Scott & Stone 1976, p. 43 (as Macromitrium tenue); Meagher & Fuhrer 2003, p. 67 (as Macrocoma tenuis subsp. tenuis); Vitt et al. 1995, fig. 4 a–k.
In a N.Z. context, M. tenue could only be confused with a species of Macromitrium. However, it is usually easily recognised in the field by its epiphytic creeping stems with appressed and straight dry leaves and the frequently produced, large, and densely hairy calyptra enclosing the capsule on a relatively short seta. Additionally, the short, rounded-rhombic basal laminal cells (only the northern and epilithic Macromitrium brevicaule has basal laminal cells of a comparable shape) and a peristome reduced to two pale, low membranes provide further distinction. No species of N.Z. Macromitrium combines this unique suite of characters.
K; NI: N Auckland, including offshore islands (GB), S Auckland, Gisborne, Hawke’s Bay, Taranaki, Wellington. SI: Nelson, Marlborough, Canterbury, Westland, Otago, Southland.
Anomalous. Eastern mainland Australia*. Reported from Tasmania and several countries of southern and eastern Africa by Vitt (1980, p. 425). Vitt et al. (1995) recorded it from P.N.G.
Epiphytic on a wide range of indigenous dicot trees and shrubs (at least 22 genera, and at least 3 species of southern beech) as well as Cordyline australis, and some podocarps. It is an abundant species on upper branches in montane Fuscospora forest in the eastern mountains of the South I. and probably elsewhere. It also occurs on a range of adventive tree genera, especially Populus and Salix. Usually occurring in strongly insolated sites such as forest margins, adjacent to light gaps, or in the forest canopy. On the South I. it occurs over a wide altitudinal range and equally commonly on both sides of the Main Divide. It occurs rarely on rock.
On the North I. from c. 10 m (Western Lake Road, Wellington L.D.) to at least 750 m (near Erua, Wellington L.D.); on the South I. from near sea level (Goose Bay, Marlborough L.D.) to c. 1200 m (Billies Knob, Nelson L.D., and Mt Alfred, Otago L.D.) Its most frequent associate is Calyptopogon mnioides, but the diversity of host species is reflected in a wide range of bryophyte associates, which include Leptostomum inclinans, Macromitrium spp. (including M. microstomum and M. prorepens), Orthotrichum graphiomitrium, Papillaria flavolimbata, Rhaphidorrhynchium amoenum, Syntrichia papillosa, and Tortula abruptinervis).

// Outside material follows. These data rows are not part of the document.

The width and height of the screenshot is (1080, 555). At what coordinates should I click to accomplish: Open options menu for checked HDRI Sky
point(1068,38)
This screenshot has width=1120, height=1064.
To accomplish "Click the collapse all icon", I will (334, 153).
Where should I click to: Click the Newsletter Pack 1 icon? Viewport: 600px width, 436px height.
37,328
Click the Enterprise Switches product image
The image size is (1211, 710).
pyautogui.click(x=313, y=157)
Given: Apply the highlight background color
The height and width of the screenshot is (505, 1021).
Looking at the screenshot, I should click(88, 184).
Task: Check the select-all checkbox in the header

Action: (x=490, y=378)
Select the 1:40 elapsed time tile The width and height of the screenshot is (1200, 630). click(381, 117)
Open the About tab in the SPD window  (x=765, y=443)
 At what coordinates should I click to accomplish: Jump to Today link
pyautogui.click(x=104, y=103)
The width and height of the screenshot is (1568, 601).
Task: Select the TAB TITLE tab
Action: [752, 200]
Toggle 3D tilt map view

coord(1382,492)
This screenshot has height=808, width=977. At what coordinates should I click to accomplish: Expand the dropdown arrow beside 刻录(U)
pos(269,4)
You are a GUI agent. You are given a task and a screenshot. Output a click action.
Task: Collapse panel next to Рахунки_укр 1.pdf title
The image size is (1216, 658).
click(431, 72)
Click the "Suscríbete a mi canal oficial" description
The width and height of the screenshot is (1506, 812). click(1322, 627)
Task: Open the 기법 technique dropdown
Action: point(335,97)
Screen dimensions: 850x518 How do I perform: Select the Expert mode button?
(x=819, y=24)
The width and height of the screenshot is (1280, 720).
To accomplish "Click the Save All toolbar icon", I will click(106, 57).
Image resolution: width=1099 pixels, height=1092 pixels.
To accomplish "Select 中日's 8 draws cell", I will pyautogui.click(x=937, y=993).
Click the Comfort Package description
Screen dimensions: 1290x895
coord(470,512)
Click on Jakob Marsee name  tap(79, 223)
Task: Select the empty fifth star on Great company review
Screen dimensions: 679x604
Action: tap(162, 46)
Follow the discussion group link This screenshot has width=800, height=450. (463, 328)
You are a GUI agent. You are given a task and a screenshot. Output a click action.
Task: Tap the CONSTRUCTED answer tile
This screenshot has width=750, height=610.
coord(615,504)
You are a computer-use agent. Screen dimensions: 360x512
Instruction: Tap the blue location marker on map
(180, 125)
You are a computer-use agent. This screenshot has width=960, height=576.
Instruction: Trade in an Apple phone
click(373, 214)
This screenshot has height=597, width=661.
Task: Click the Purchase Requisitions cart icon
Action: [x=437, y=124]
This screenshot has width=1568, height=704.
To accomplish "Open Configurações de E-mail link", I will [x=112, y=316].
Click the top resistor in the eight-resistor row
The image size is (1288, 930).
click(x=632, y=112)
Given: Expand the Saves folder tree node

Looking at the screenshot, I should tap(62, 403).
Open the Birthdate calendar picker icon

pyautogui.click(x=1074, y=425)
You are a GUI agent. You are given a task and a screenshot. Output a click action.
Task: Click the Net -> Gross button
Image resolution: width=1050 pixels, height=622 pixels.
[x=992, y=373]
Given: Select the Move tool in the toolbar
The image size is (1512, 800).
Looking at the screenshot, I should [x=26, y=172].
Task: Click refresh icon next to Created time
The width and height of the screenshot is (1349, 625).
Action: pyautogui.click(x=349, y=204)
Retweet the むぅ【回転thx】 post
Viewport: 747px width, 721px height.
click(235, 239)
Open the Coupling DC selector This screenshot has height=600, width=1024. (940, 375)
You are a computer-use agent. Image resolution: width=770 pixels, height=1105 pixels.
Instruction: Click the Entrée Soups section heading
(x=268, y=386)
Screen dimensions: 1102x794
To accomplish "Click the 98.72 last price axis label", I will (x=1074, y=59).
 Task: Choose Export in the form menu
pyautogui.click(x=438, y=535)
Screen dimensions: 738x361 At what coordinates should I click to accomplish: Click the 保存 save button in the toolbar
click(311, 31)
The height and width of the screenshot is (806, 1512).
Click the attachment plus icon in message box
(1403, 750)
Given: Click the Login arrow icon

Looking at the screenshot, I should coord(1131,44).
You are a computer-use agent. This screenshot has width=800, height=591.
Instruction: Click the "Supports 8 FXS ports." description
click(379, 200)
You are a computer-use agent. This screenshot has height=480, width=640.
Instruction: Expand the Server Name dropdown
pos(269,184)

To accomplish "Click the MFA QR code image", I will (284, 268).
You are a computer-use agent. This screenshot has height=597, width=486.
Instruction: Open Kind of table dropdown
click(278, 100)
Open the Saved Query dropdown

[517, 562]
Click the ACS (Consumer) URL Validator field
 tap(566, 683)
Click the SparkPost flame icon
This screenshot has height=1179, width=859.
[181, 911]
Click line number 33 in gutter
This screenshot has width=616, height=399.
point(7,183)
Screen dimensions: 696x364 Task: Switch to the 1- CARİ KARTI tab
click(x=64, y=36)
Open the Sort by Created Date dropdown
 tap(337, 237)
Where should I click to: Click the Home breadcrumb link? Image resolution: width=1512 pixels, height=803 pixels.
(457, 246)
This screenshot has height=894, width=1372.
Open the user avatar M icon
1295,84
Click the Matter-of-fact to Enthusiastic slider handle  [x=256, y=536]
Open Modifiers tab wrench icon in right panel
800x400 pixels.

Rare N.Z. populations having widely spreading or squarrose dry branch leaves led to Müller’s (1898) description of Macromitrium recurvulum from "North Canterbury" using a Beckett collection. This taxon was accepted at the species level by Dixon (1926, p. 182) and at varietal level by Sainsbury (1955, p. 229). Vitt (1980) found no type material in the Beckett herbarium and designated a neotype with distinctly squarrose dry branch leaves for this name. I concur with Vitt’s observation that leaf set often varies in single plants and that M. recurvulum Müll.Hal. deserves no taxonomic recognition.
All the N.Z. material of M. tenue studied was cladautoicous; I have not observed material with perigonia occurring immediately below the perichaetium (gonioautoicous) such as reported by Vitt (1980, p. 427). Nor have I observed incurved branch leaf tips in N.Z. material such as recorded by him.